Il 10/09/2014 15:51, Eric Auger ha scritto:
> On 09/10/2014 12:09 PM, Alexander Graf wrote:
>>
>>
>> On 10.09.14 12:05, Paolo Bonzini wrote:
>>> Il 10/09/2014 11:56, Alexander Graf ha scritto:
>>>>
>>>>
>>>> On 10.09.14 11:43, Paolo Bonzini wrote:
>>>>> Il 10/09/2014 11:31, Alexander Graf ha scritto:
>>>>>>>> Yeah, please do the registration in sysbus.c, not in virt.c.  There is
>>>>>>>> no reason to make the platform_bus_init_notify+DynSysbusNotifier
>>>>>>>> interface public.  The code in sysbus.c can fill in the fields.
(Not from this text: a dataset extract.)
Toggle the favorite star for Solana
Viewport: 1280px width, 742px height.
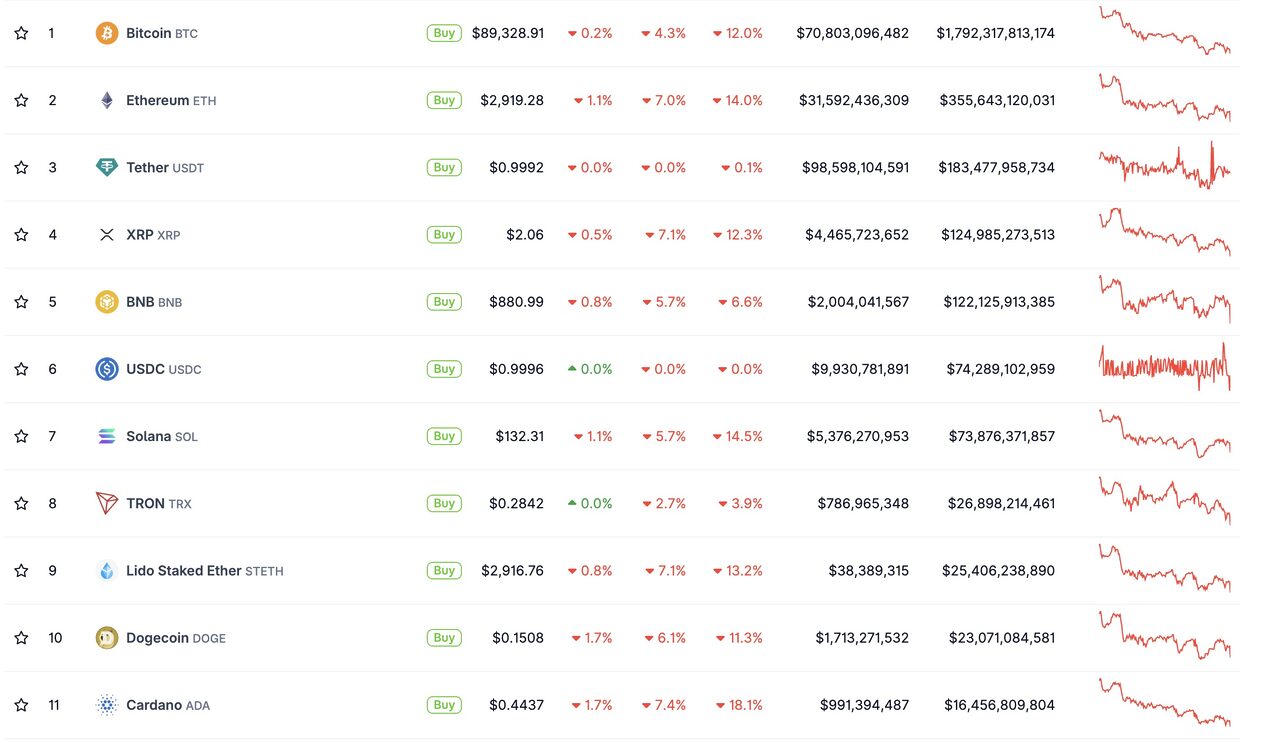[21, 436]
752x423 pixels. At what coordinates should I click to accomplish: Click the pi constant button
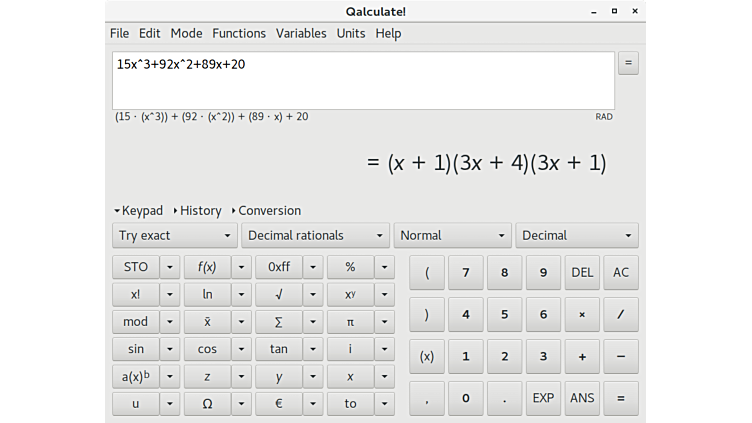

>>>>>> Sysbus != Platform bus. Sysbus is an in-QEMU representation of a
>>>>>> pseudo-bus that we put all devices onto that we consider unsorted.
>>>>>>
>>>>>> Platform bus is a machine representation of an actual bus that devices
>>>>>> are attached to. These devices usually are sysbus devices.
>>>>>
>>>>> Is there any difference between the two?
>>>>>
>>>>> Take a machine that has two chips, a SoC that does everything except
>>>>> USB, and a USB controller chip.
>>>>>
>>>>> Strictly speaking the USB controller chip would be on a "platform bus",
>>>>> but we would likely put it on sysbus.
>>>>>
>>>>> Why should it matter whether the devices are static or dynamic, for the
>>>>> sake of calling something the "system" or the "platform" bus?  I would
>>>>> say that QEMU calls "sysbus" the platform bus.
>>>>>
>>>>> Some devices (e.g. the local APIC in x86, or the in-core timers and GIC
>>>>> in ARM) should probably not be in sysbus at all, and should attach
>>>>> directly to the CPU address space.  But that is a quirk in the modeling
>>>>> of those devices, it shouldn't mean that sysbus is not a "platform" bus.
>>>>
>>>> On e500 for example, we have a predefined CCSR region. That is a machine
>>>> defined "platform bus". The offsets inside that region are strictly
>>>> defined by the spec.
>>>>
>>>> Now take the serial ports. We have space for 2 serial ports inside of
>>>> that CCSR region. We can spawn these 2 ports in the machine file based
>>>> on -serial, but if you want to spawn them with -device, how do you tell
>>>> the machine whether they should go into the "big bucket platform bus" or
>>>> the "CCSR platform bus"?
>>>
>>> Two possibilities:
>>>
>>> 1) you would use two instances of sysbus (one default, one created by
>>> the board) and specify ",bus=ccsr" on the command line when you want to
>>> add the device to the CCSR region.
>>>
>>> The two would work exactly the same way, only with different algorithms
>>> for resource allocation.
>>>
>>> 2) similar to ISA, you would create a new ccsr-bus device and a new
>>> ccsr-serial device, and use -device ccsr-serial,index=[0|1],chardev=foo
>>> to specify which of the two serial ports this is for.  Most of the fdt
>>> magic could be shared by the sysbus and CCSR cases.
>>>
>>> I think I prefer (2)...
>>
>> Fair enough.
>>
>> As far as moving "platform bus" logic into sysbus, I'd really like to
>> hold back and see what this whole thing ends up getting used for first.
>>
>> So for now, I'd definitely prefer to keep "platform bus" logic and
>> "sysbus" logic separate. If we realize that every user only ever uses
>> the dynamic sysbus creation in conjunction with our "platform bus"
>> implementation, we can merge them.
> 
> Hi Paolo, Alex,
> 
> I understand I keep the code in a separate module from sysbus.c. Is that
> the shared conclusion?

I don't think so, but maybe I misunderstood what Alex wrote.